1) Continuer à dire que le vote du 29 mai 2005 est structurant pour l’avenir même si les élites politiques, intellectuelles et médiatiques ne le disent pas. La quasi-unanimité des abonnés de ReSPUBLICA sait très bien que la solution aux problèmes économiques et politiques passe par un refus du cadre institutionnel et juridique installé par les soldats du turbocapitalisme. Il n’y a point de salut hors du choix effectué le 29 mai 2005 par 31,3 % des votants : le non de gauche au traité. Ce point doit être bien sûr lié à tous les autres combats nécessaires.
Ce point est incontournable. Les partisans du oui qui souhaitent vraiment le changement doivent admettre qu’ils se sont trompés ou qu’ils ont été trompés.

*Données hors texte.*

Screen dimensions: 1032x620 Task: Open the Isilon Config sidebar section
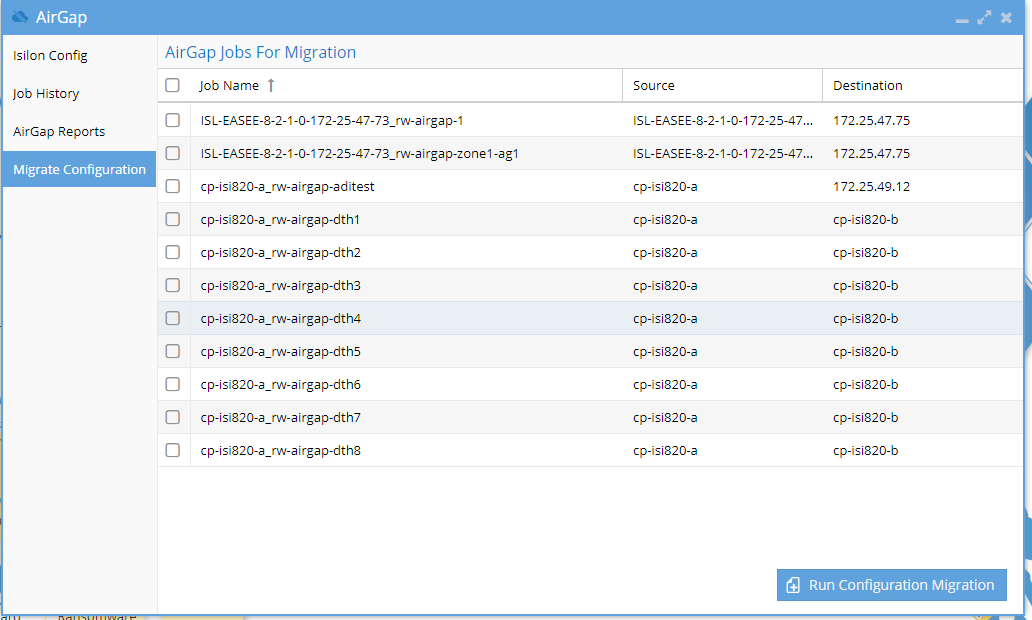click(50, 55)
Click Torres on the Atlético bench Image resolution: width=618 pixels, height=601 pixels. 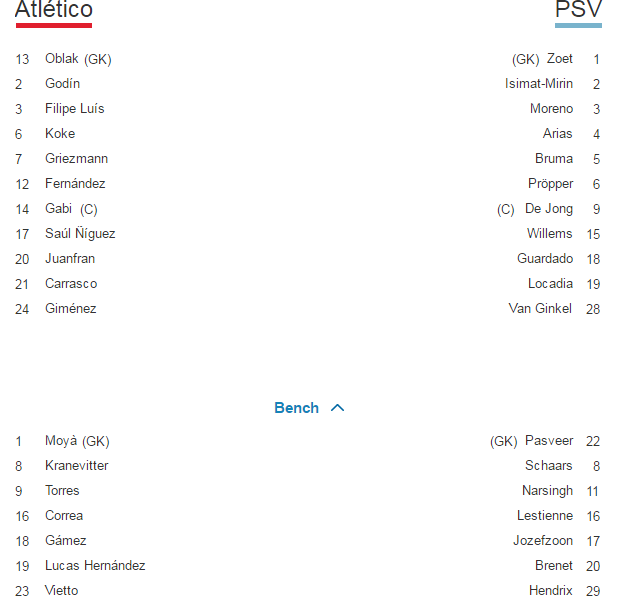pos(62,491)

2) Combattre toute solution qui estime qu’une seule idée surplombante peut résoudre ou entraîner la résolution de l’ensemble des problèmes. Cette stratégie est vaine. La conséquence de cette stratégie et que seule la globalisation des combats permet de nous sortir de cette impasse. Donc ne nous laissons pas subjuguer par le primat de l’égalité hommes-femmes, ou le primat de la sortie de l’euro,ou le primat de la dépendance de la Banque centrale européenne par rapport au politique, ou le primat de la sortie du nucléaire, ou le primat des droits sociaux, ou le primat du montant du SMIC, ou le primat du candidat à la présidence de la République,ou le primat des luttes de base, ou le primat des luttes institutionnelles, ou le primat de la laïcité, ou le primat de la démocratie, ou le primat du pouvoir dans l’entreprise, le primat du respect et de la tolérance,ou le primat de la souveraineté, etc. En fait, la période demande de globaliser et de lier tous ses combats à la fois et surtout de ne pas les isoler. Si nous entrons dans une période de préparation au nouveau pli historique (qui ferait suite au précédent au 16e siècle), c’est bien la globalisation des combats qui est nécessaire aujourd’hui. Là est sans doute une grande part du chemin que doivent entreprendre nos amis. Il faudra arrêter d’être écartelé entre les alliances contradictoires conséquentes à chaque idée surplombante. Chevènement est tombé avec l’idée surplombante de la souveraineté. Beaucoup d’illusions continuent de se déployer aujourd’hui ici et là.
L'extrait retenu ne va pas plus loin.